Judicial building in London, England

Blackfriars Crown Court was a Crown Court centre which dealt with criminal cases at 1–15 Pocock Street, London SE1. It is located in Southwark a short distance from Blackfriars Road, from which it takes its name.

==History==
The site was used by HM Stationery Office from at least the 1920s. The current building was designed in the modernist style, constructed by The Pitcher Construction Company in red brick with stone dressings, and was opened as a new printworks for HM Stationery Office in the 1950s. The design involved a long rectangular frontage facing into Pocock Street.

In the early 1990s, Lord Chancellor's Department decided to close Knightsbridge Crown Court in Hans Crescent and to establish a new crown court at the old printing works. The building was then refurbished, augmented with a central entrance in Post-Modernist style, and opened as a courthouse in 1993, accommodating nine courtrooms.

In 2013, a judge at the court ruled that a woman should remove her niqāb while giving evidence.

In 2015, Lorraine Barwell, a custody officer at the court, died after being assaulted while escorting a prisoner to a van.

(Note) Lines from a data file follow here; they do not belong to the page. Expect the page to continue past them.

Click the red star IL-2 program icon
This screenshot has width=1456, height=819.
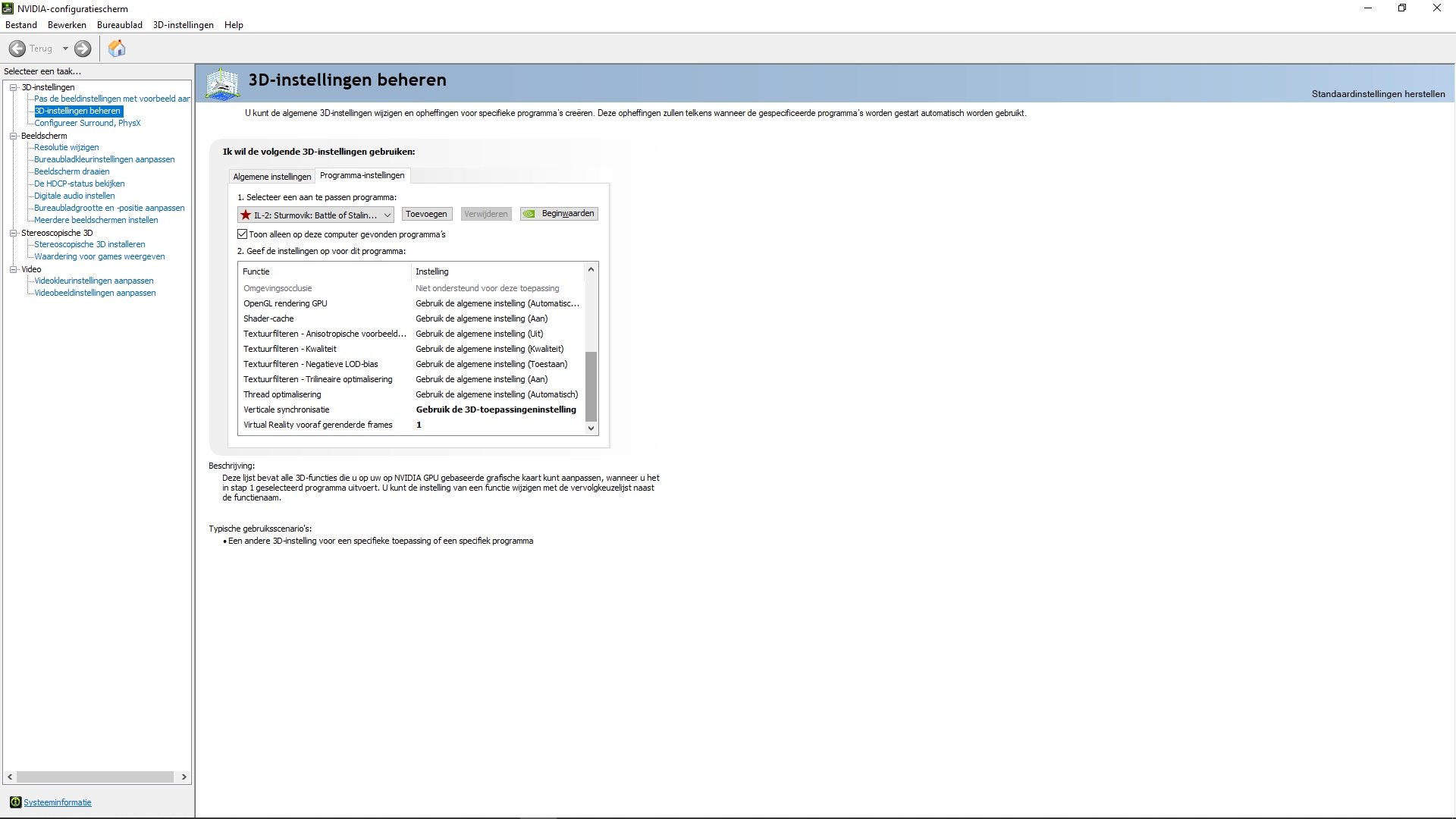[x=246, y=215]
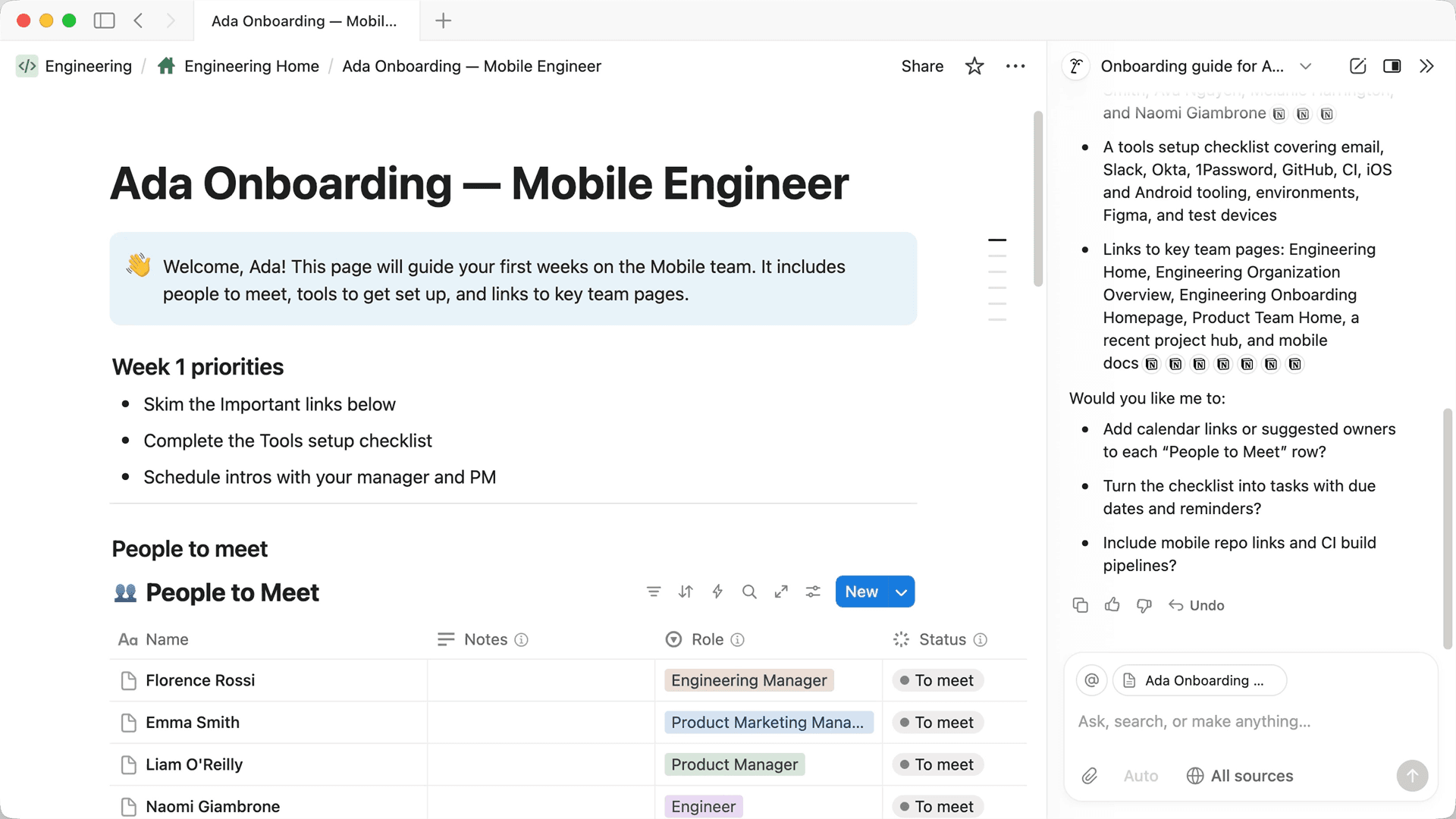The width and height of the screenshot is (1456, 819).
Task: Click the Share button
Action: click(x=922, y=66)
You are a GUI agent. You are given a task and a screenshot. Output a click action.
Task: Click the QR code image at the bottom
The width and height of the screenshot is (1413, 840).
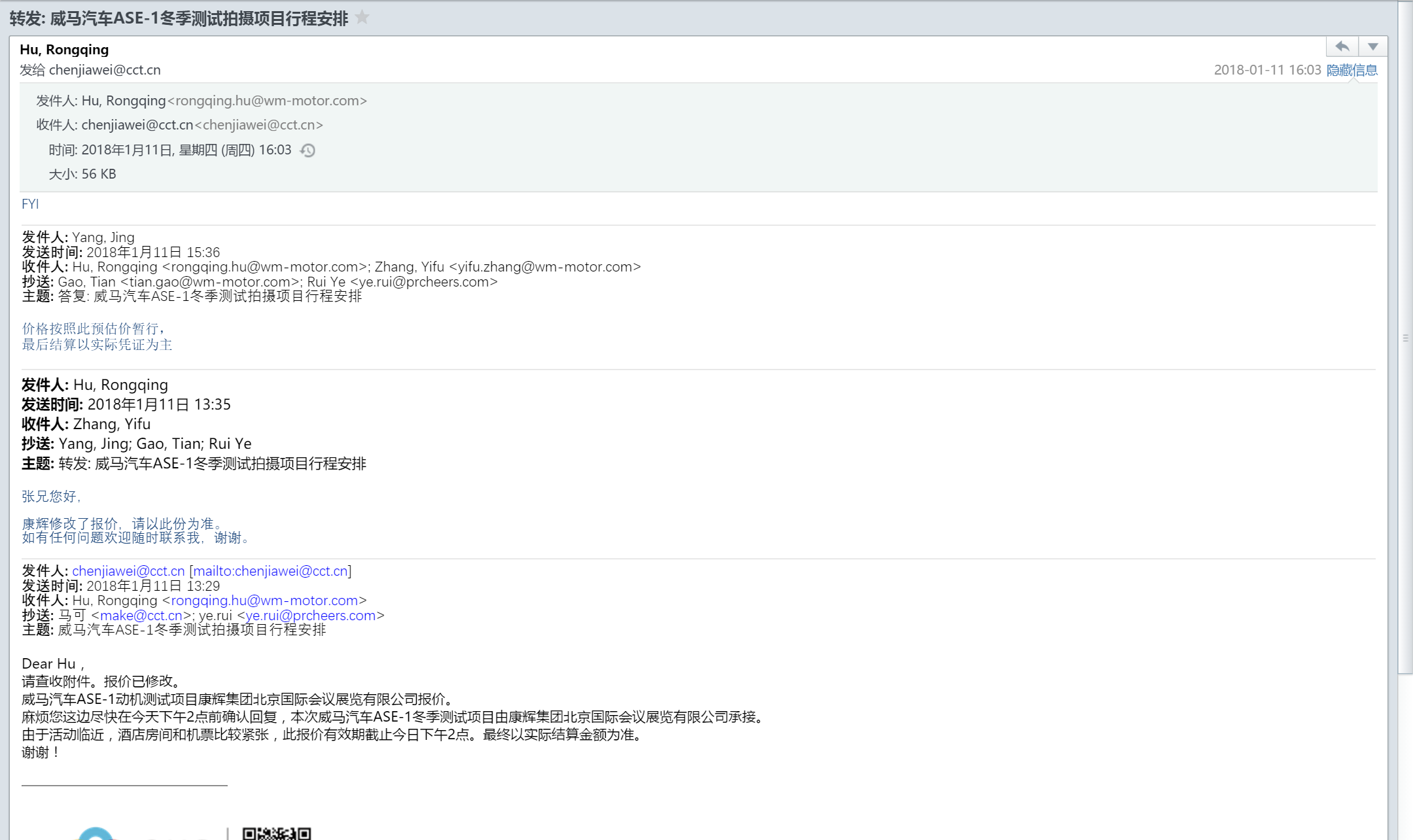277,833
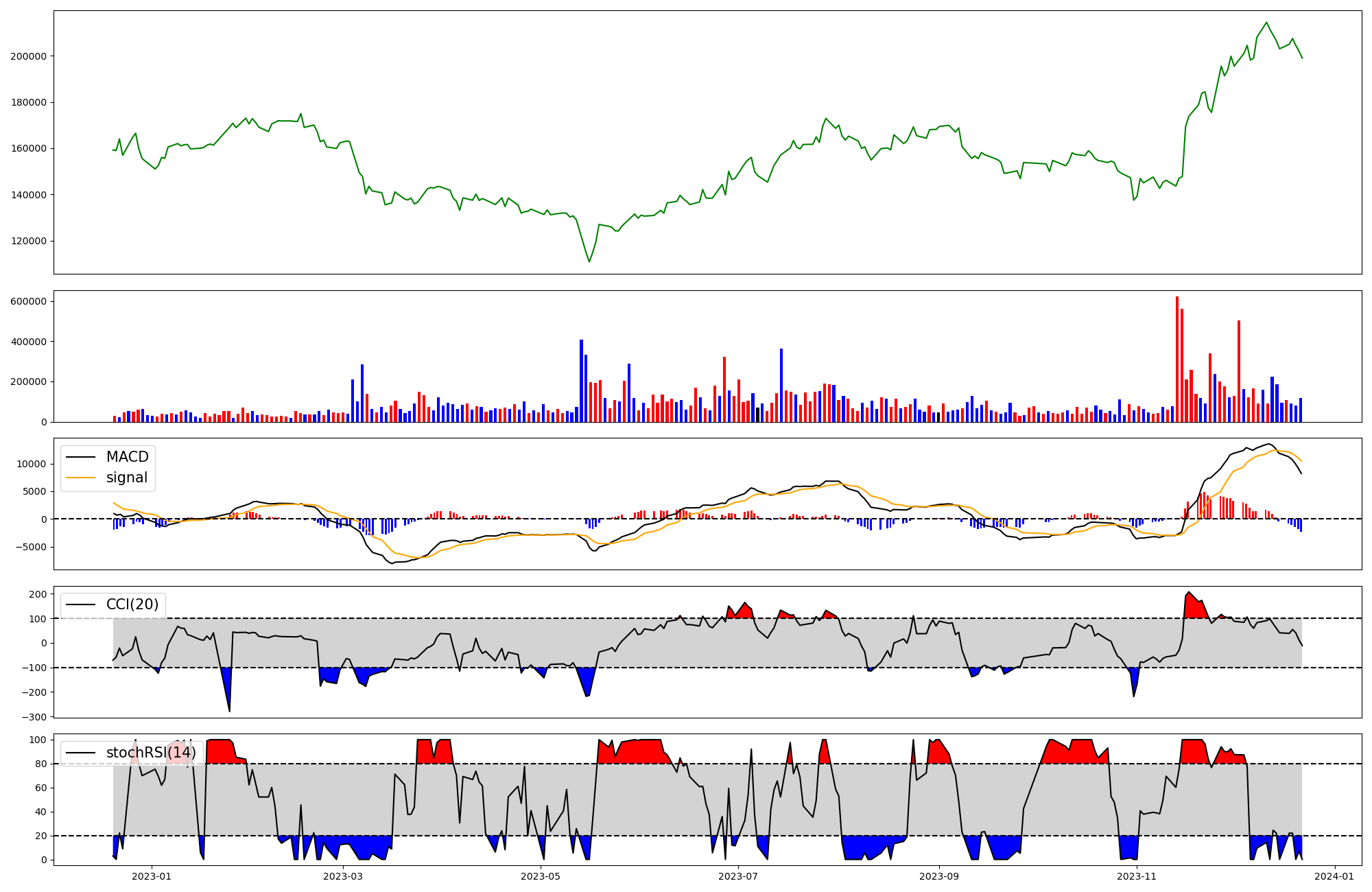Click the lowest point of the green price line

(x=589, y=261)
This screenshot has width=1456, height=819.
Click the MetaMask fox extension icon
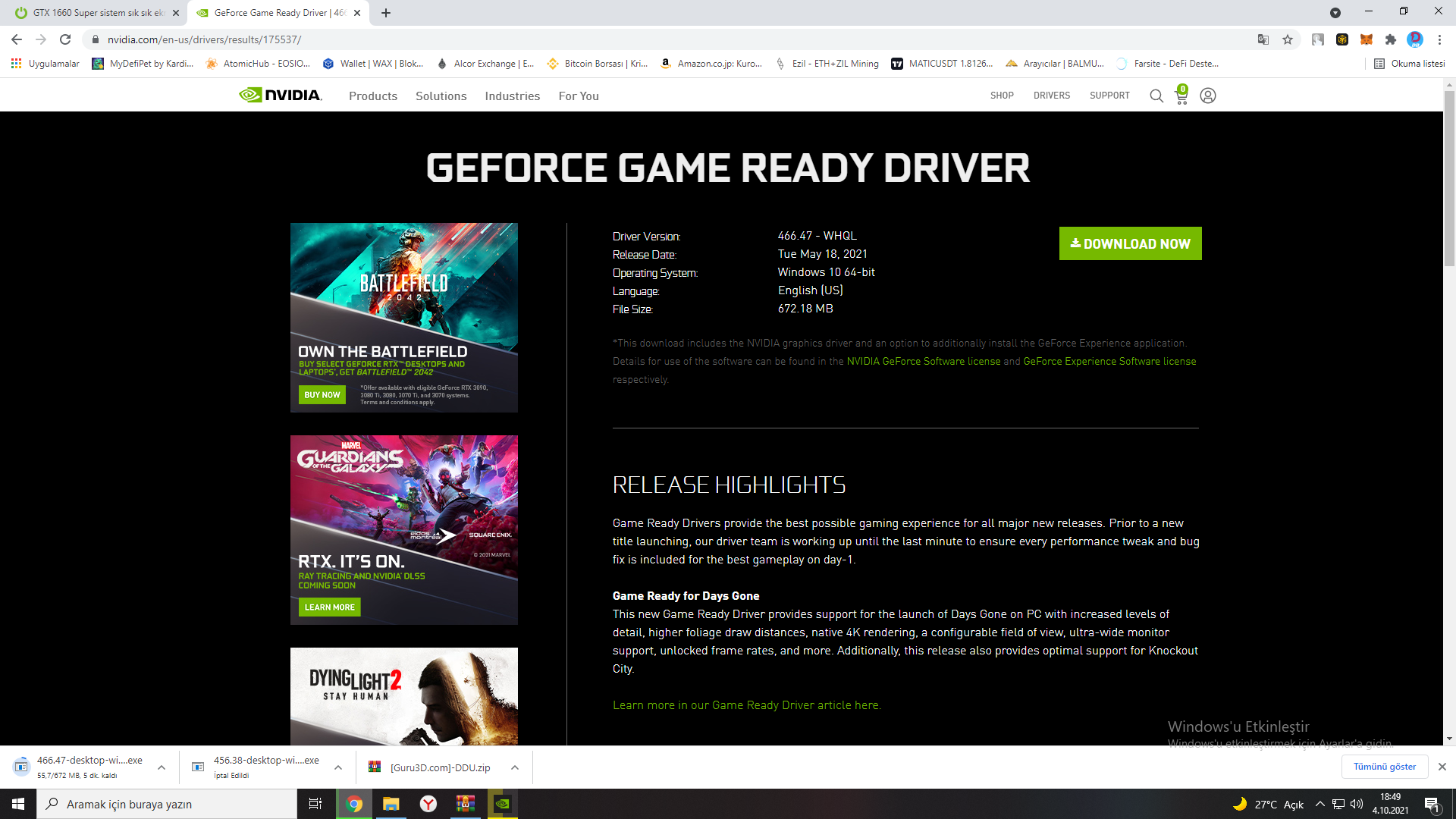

After cases had been relocated to Snaresbrook, Wood Green, Inner London and Kingston upon Thames Crown Courts, depending upon the prosecuting authority, the court closed on 20 December 2019.

In December 2020, a planning application was submitted for a mixed use development, which would see the roof of the building transformed into an "urban forest". In 2021, the building was used to film legal scenes for the Netflix revival of Top Boy.